Per la Svizzera, come detto, non si trattava di «clandestini», ma al massimo di «irregolari», la cui regolarizzazione non poneva in genere grandi difficoltà, a condizione che disponessero di un contratto di lavoro valido. C’era anche, fin dal 1945, una parte di immigrazione «clandestina», ma era molto esigua perché i clandestini sapevano di correre il rischio di essere individuati ed espulsi.

In conclusione: italiani venuti… perché chiamati!

Gli accenni precedenti, per quanto frammentari e sommari, lasciano facilmente intuire che l’immigrazione italiana in Svizzera nel secondo dopoguerra non sia stata affatto un’operazione semplice, ma nemmeno tanto problematica, come invece certe ricostruzioni farebbero pensare. Benché in quel periodo il lavoro abbondasse, non è affatto vero che bastava presentarsi all'ufficio del personale di un’azienda per chiedere un lavoro e ottenerlo.

In questo contesto, è comprensibile che qualche immigrato abbia riassunto la sua prima esperienza migratoria affermando di essere venuto qui come turista, in realtà con l’intenzione di cercare un lavoro e di averlo ottenuto. Ma anche in questi casi non va dimenticato che, secondo le leggi e i regolamenti esistenti allora e anche dopo, l’assunzione della manodopera estera era sempre accompagnata da una richiesta e dalla relativa autorizzazione delle autorità competenti per il rilascio dei permessi di soggiorno e la registrazione nei registri della Polizia degli stranieri (e magari «schedati»). 

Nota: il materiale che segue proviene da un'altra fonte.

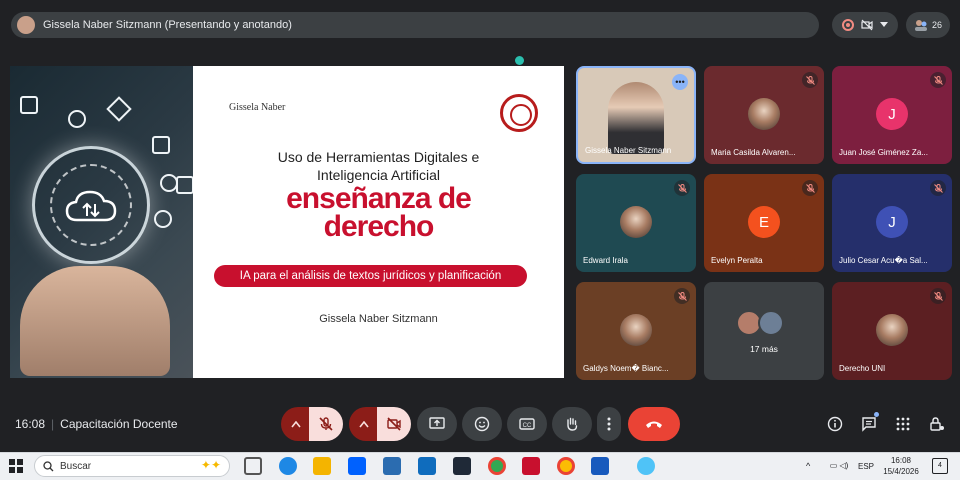 This screenshot has width=960, height=480. What do you see at coordinates (392, 466) in the screenshot?
I see `store-icon` at bounding box center [392, 466].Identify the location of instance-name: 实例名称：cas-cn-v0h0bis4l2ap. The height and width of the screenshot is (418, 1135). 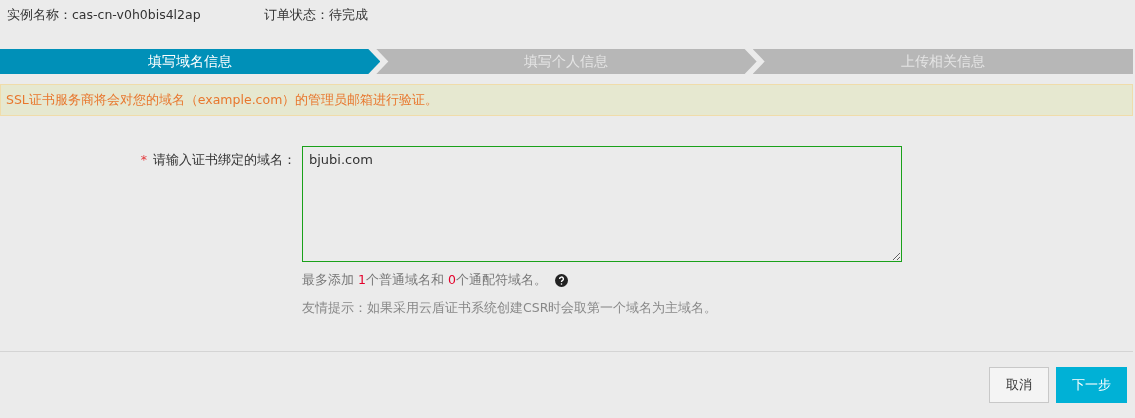
(104, 14).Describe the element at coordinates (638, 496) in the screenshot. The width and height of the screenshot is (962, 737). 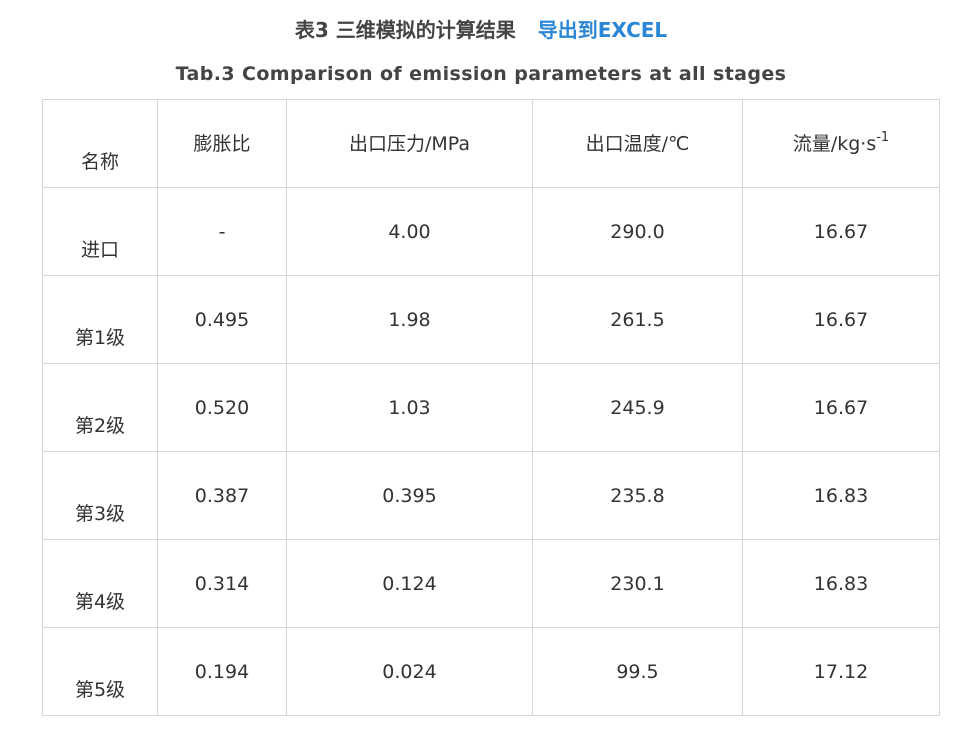
I see `outlet-temperature-cell: 235.8` at that location.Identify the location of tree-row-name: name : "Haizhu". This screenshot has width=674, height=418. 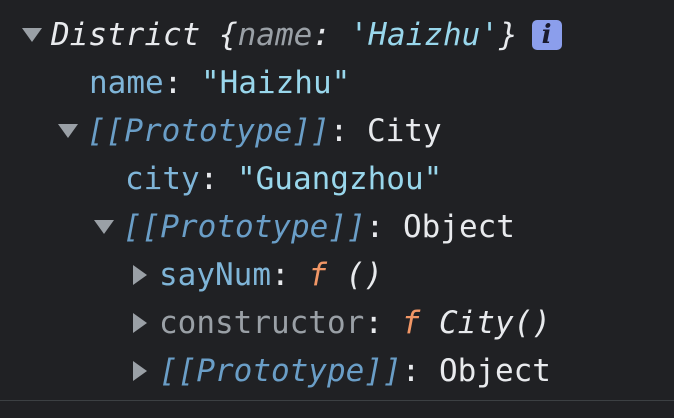
(220, 83).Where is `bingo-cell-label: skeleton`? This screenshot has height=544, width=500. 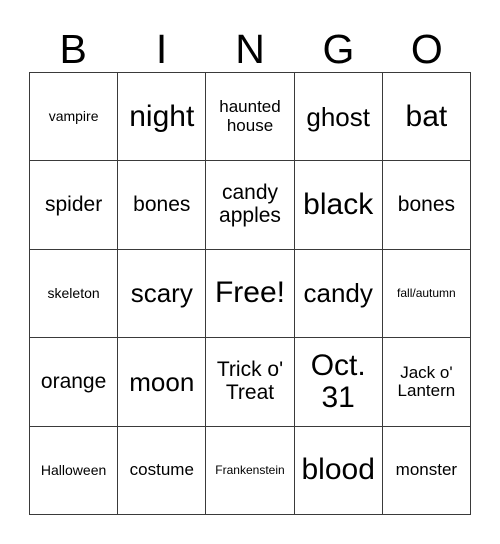
bingo-cell-label: skeleton is located at coordinates (74, 292).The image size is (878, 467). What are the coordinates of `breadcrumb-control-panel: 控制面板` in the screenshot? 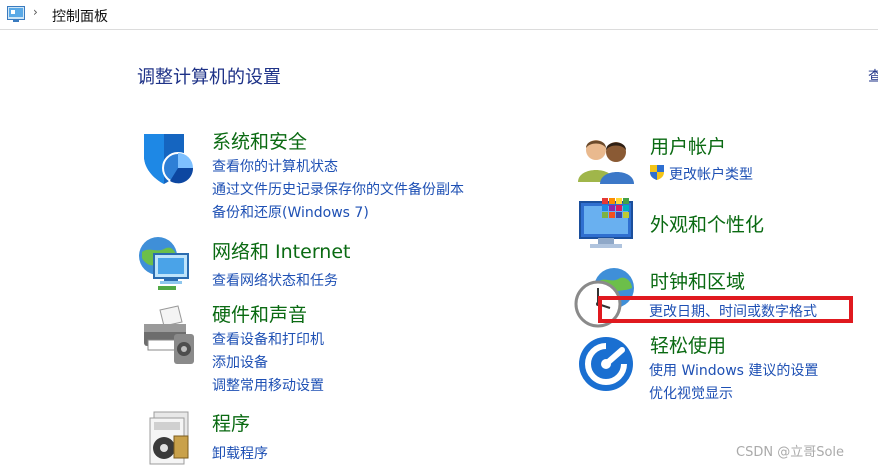 It's located at (80, 16).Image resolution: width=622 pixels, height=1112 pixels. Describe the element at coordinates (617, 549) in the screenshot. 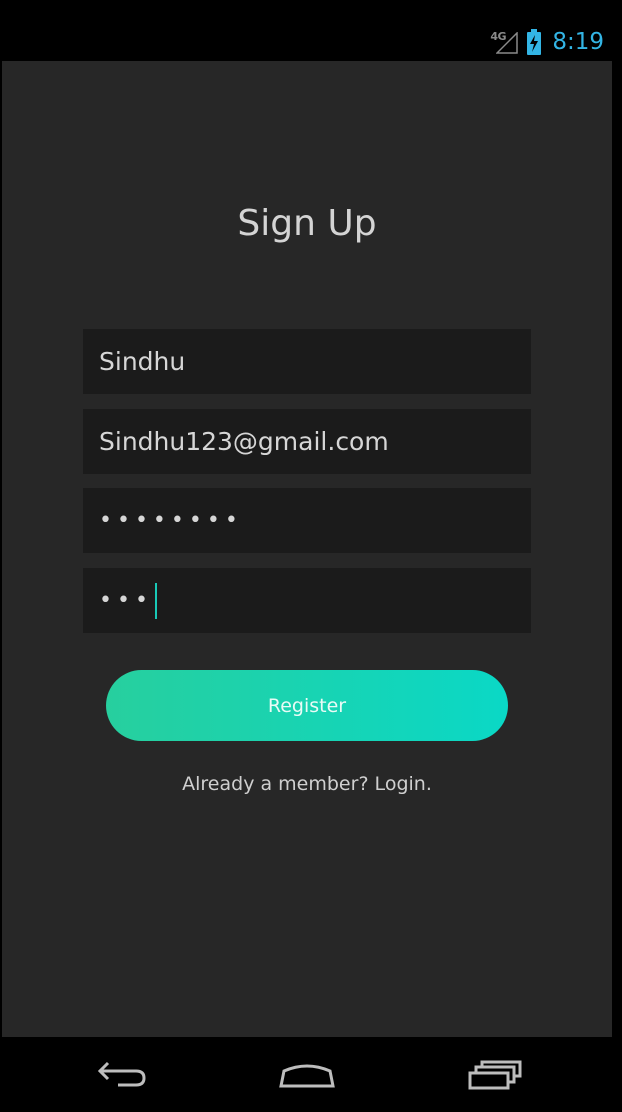

I see `screen-edge` at that location.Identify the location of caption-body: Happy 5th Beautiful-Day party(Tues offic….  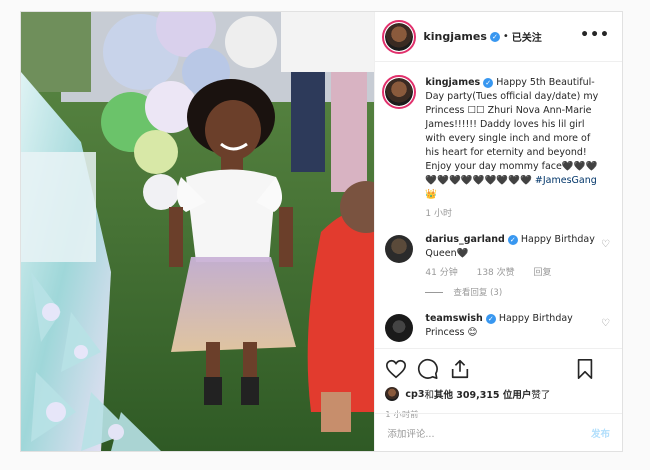
(512, 132). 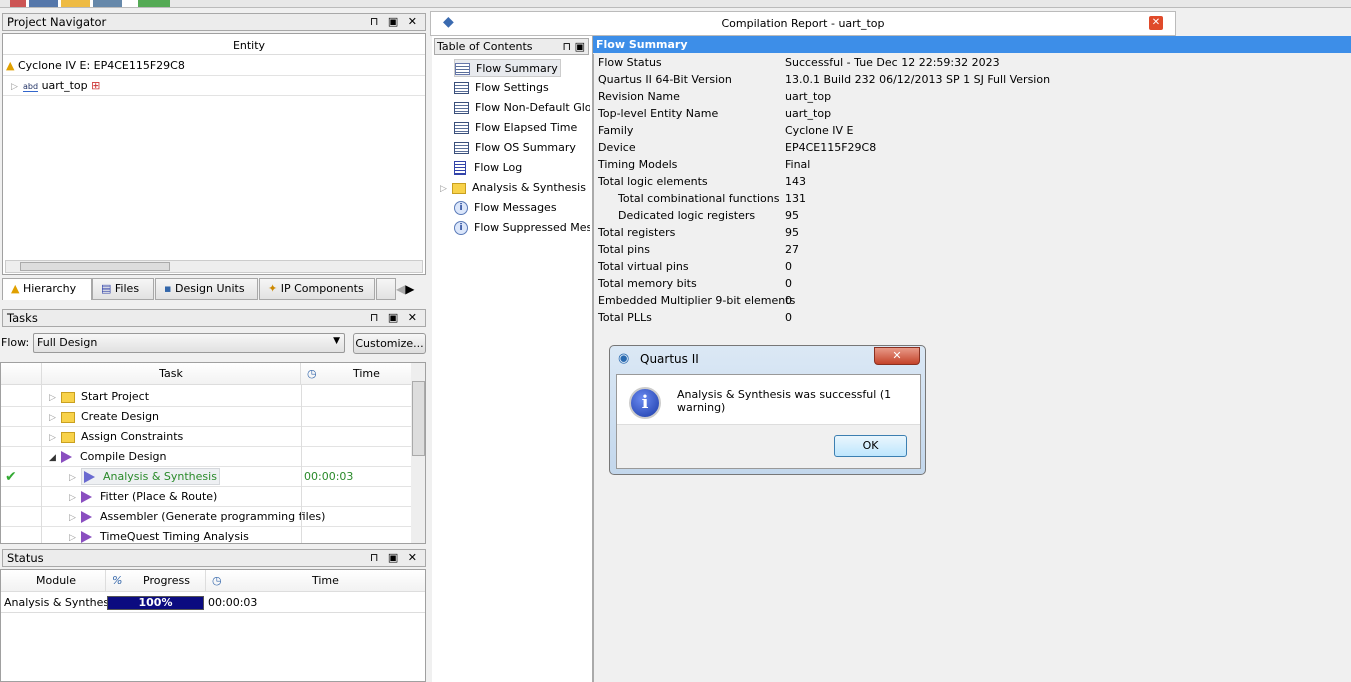 I want to click on task-column-header: Task, so click(x=171, y=374).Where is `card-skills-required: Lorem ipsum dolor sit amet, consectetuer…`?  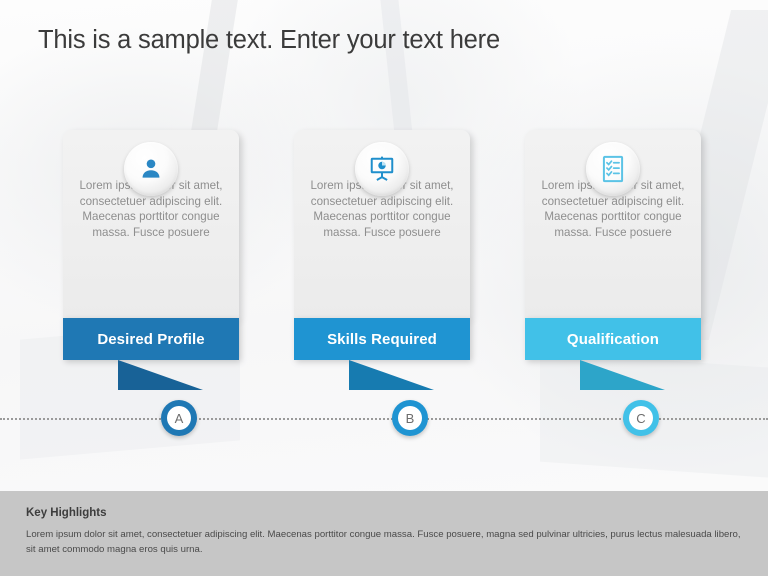
card-skills-required: Lorem ipsum dolor sit amet, consectetuer… is located at coordinates (382, 260).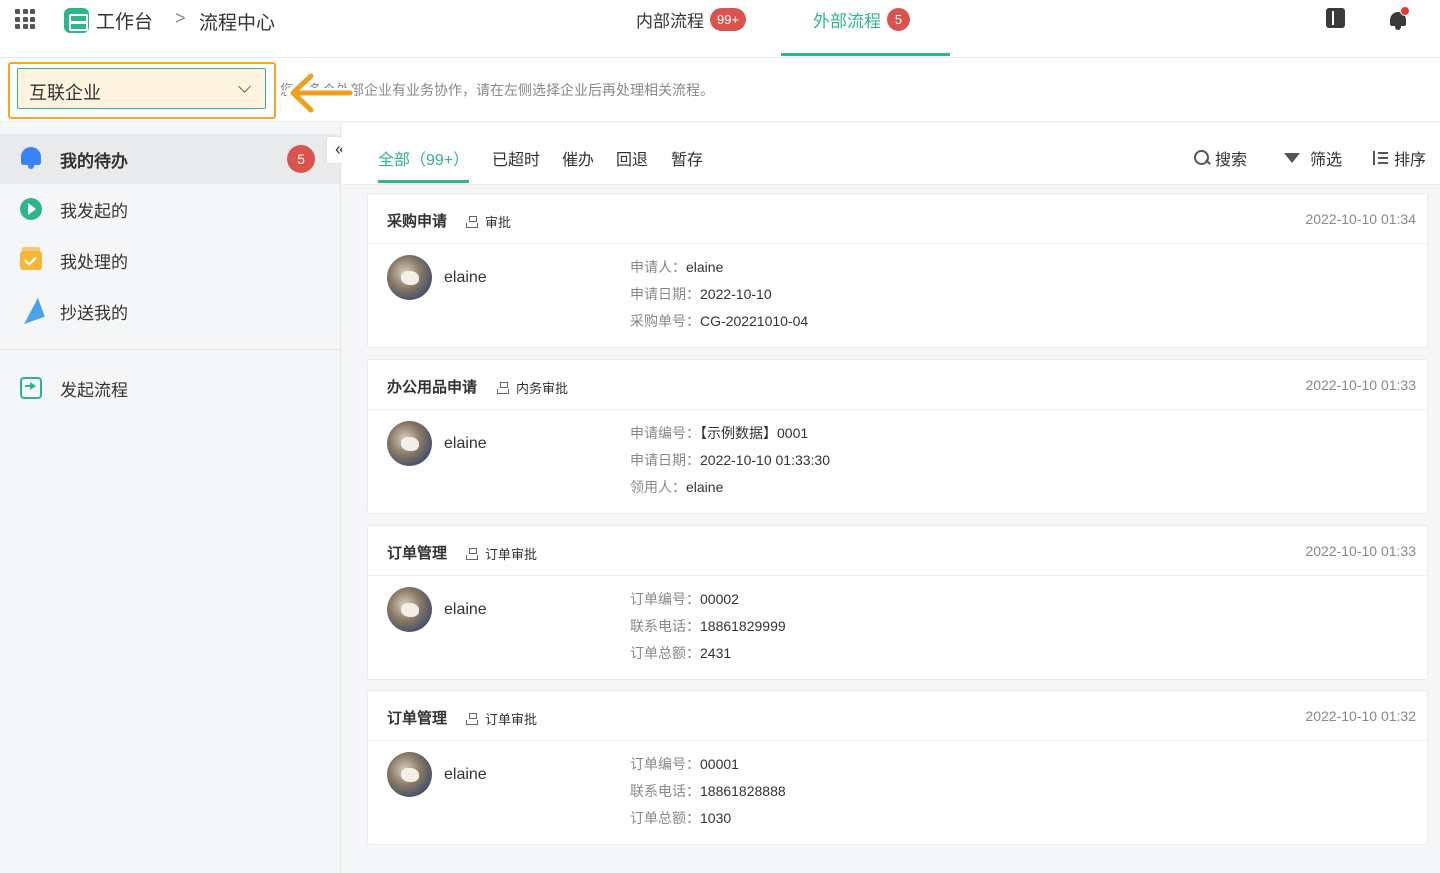 This screenshot has height=873, width=1440. I want to click on field-value: CG-20221010-04, so click(754, 321).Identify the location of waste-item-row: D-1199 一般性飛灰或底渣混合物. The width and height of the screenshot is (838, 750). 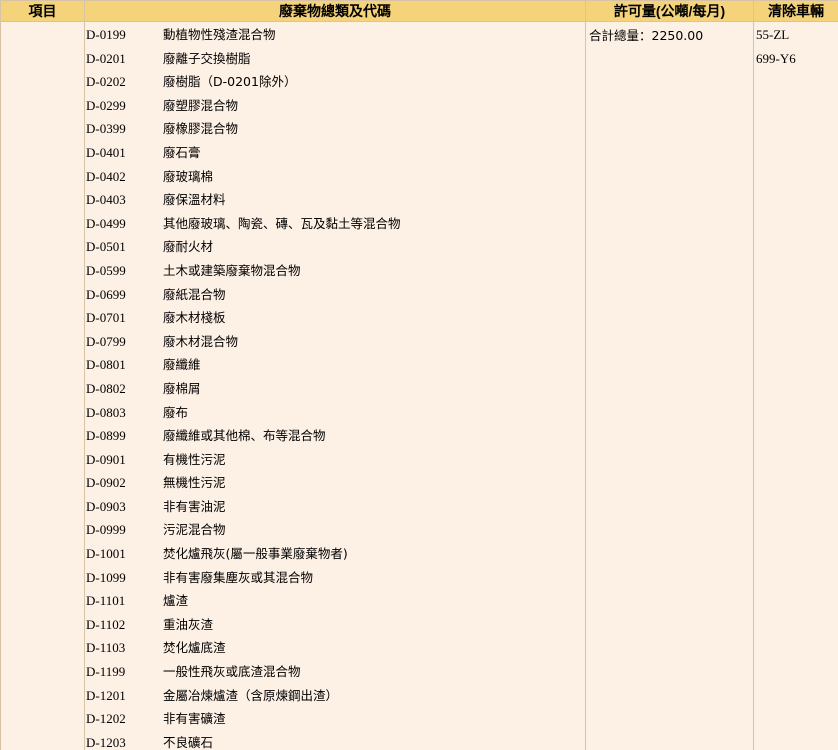
(335, 676).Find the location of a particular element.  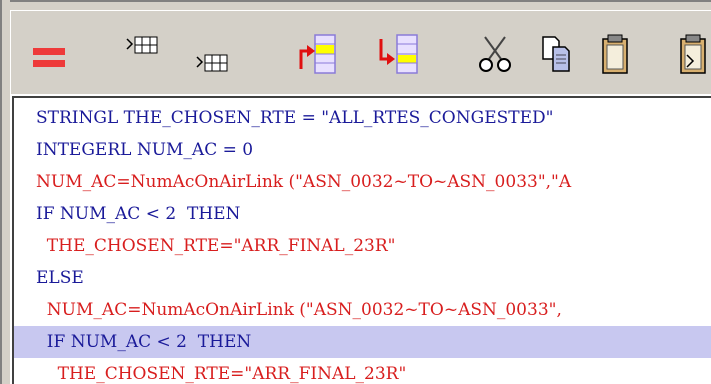

insert-row-above-icon is located at coordinates (142, 45).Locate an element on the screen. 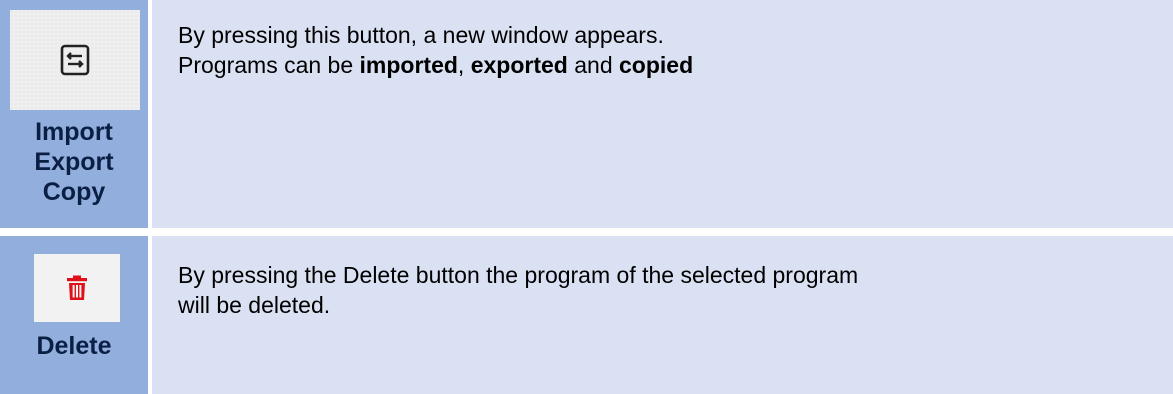 The image size is (1173, 394). import-export-copy-button is located at coordinates (75, 60).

In effetti, soprattutto nei primi decenni del dopoguerra, gli immigrati italiani sono arrivati qui a decine di migliaia (a metà degli anni Sessanta costituivano più del 50% della popolazione straniera) perché l’economia svizzera aveva assoluto bisogno di loro, erano richiesti! Quelli che sono rimasti lo hanno fatto per una loro libera scelta, si sono integrati, molti hanno acquisito la doppia cittadinanza e sono diventati a pieno titolo italiani e svizzeri con un «passato migratorio»!